Problem details
Reproduce the entries shown below only from the line with "The height and width of the screenshot is (421, 561)." down to the line with "Given: Click bold", keeping both end lines and copying each one exactly.

[[ Provided data open ]]

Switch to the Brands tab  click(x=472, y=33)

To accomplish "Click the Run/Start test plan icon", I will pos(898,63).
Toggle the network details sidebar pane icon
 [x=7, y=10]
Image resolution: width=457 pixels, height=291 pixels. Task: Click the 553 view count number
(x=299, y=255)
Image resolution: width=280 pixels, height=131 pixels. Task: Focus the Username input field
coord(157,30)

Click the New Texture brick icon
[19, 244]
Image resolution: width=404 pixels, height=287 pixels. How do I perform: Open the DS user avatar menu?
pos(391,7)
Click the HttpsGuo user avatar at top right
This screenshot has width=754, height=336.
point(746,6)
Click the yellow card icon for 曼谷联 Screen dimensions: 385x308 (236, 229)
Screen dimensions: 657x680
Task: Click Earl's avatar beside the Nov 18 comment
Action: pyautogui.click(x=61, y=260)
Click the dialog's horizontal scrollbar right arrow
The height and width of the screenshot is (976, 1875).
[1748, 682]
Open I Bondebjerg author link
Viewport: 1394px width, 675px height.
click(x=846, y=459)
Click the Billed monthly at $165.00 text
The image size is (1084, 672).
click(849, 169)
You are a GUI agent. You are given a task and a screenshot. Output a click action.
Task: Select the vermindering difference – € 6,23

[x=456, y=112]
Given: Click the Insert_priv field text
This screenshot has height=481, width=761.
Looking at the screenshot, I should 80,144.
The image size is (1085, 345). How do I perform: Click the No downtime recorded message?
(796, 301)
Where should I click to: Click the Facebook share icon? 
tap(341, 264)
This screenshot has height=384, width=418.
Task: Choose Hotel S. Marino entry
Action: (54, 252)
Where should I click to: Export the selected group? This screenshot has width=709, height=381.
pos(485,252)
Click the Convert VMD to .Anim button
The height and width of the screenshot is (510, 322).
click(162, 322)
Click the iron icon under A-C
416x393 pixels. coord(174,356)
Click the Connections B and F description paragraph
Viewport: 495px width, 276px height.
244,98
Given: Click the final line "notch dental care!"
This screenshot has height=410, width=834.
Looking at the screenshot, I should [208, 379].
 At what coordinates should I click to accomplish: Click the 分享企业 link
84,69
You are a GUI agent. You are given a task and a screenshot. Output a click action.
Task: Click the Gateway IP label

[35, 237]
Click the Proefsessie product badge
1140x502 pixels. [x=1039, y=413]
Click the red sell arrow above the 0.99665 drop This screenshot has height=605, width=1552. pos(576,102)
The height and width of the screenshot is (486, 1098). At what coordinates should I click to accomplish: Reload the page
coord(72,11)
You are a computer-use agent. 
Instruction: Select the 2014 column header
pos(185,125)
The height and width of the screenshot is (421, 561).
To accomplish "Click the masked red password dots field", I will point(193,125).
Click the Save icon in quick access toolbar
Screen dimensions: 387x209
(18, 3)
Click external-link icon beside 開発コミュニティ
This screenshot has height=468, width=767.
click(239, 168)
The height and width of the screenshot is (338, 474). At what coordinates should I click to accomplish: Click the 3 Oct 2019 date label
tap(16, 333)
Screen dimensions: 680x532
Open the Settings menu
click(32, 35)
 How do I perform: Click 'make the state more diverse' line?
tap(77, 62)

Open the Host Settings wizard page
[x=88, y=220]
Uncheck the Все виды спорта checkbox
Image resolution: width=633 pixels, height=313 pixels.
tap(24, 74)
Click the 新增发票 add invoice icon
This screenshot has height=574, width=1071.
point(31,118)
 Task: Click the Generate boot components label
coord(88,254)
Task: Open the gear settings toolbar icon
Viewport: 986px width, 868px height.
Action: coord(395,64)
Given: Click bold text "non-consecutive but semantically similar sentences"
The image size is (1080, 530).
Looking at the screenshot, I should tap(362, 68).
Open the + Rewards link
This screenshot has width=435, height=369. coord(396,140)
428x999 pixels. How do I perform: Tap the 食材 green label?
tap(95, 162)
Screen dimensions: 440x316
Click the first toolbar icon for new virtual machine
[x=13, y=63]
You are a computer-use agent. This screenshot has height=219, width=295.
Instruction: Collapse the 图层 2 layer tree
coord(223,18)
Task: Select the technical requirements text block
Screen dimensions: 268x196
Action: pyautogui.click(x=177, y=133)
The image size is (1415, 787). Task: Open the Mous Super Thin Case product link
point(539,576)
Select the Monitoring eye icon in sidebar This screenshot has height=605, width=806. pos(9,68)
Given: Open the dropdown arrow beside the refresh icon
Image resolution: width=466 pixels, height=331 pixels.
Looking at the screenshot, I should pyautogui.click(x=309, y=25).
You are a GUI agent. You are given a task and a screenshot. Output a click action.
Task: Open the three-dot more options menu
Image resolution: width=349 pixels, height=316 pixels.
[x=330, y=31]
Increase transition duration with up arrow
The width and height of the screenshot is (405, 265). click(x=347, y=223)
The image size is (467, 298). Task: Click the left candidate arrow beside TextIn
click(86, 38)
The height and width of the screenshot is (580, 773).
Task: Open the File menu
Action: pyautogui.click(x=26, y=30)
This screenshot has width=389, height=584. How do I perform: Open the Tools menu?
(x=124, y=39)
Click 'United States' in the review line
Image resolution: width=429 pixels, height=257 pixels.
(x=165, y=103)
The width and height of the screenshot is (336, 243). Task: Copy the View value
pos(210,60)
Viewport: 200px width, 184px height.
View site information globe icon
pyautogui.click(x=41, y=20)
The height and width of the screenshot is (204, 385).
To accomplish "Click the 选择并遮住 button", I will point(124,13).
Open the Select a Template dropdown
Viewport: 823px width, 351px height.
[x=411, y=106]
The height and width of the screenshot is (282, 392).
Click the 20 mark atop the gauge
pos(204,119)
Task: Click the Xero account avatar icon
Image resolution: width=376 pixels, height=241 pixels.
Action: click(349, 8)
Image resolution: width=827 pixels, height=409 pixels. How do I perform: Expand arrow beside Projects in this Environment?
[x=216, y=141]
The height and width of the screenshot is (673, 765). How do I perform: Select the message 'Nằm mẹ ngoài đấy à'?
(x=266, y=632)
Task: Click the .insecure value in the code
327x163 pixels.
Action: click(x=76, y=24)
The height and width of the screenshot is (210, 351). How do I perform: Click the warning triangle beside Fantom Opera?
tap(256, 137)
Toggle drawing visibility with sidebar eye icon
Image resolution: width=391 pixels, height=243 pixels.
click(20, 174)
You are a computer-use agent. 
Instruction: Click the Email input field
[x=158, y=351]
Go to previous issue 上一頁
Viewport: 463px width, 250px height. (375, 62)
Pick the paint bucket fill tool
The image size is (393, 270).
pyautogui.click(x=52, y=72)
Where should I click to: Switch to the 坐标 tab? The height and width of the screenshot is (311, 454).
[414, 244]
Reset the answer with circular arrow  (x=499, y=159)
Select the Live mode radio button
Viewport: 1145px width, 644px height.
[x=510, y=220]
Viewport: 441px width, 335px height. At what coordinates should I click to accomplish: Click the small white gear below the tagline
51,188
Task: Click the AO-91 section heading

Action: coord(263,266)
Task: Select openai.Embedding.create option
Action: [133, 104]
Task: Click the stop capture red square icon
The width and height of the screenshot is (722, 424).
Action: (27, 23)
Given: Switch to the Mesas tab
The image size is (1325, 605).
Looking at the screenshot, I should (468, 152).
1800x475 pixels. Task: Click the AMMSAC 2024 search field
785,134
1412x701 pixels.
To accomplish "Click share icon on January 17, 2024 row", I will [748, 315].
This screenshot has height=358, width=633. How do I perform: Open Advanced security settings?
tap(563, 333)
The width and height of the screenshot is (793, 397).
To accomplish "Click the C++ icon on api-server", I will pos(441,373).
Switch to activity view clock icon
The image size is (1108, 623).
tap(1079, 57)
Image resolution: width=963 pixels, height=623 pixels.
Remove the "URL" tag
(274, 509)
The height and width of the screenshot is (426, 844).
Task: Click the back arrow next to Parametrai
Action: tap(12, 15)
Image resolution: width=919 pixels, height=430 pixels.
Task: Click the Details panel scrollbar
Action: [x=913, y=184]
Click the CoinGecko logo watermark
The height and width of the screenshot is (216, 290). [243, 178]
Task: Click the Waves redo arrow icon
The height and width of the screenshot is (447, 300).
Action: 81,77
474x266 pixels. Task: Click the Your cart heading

[[ Provided data closed ]]

Your response
The height and width of the screenshot is (421, 561).
To accomplish "Click the masked red password dots field", I will point(193,125).
Click the Save icon in quick access toolbar
Screen dimensions: 387x209
(18, 3)
Click external-link icon beside 開発コミュニティ
This screenshot has height=468, width=767.
click(239, 168)
The height and width of the screenshot is (338, 474). At what coordinates should I click to accomplish: Click the 3 Oct 2019 date label
tap(16, 333)
Screen dimensions: 680x532
Open the Settings menu
click(32, 35)
 How do I perform: Click 'make the state more diverse' line?
tap(77, 62)

Open the Host Settings wizard page
[x=88, y=220]
Uncheck the Все виды спорта checkbox
Image resolution: width=633 pixels, height=313 pixels.
tap(24, 74)
Click the 新增发票 add invoice icon
This screenshot has height=574, width=1071.
point(31,118)
 Task: Click the Generate boot components label
coord(88,254)
Task: Open the gear settings toolbar icon
Viewport: 986px width, 868px height.
Action: coord(395,64)
Given: Click bold text "non-consecutive but semantically similar sentences"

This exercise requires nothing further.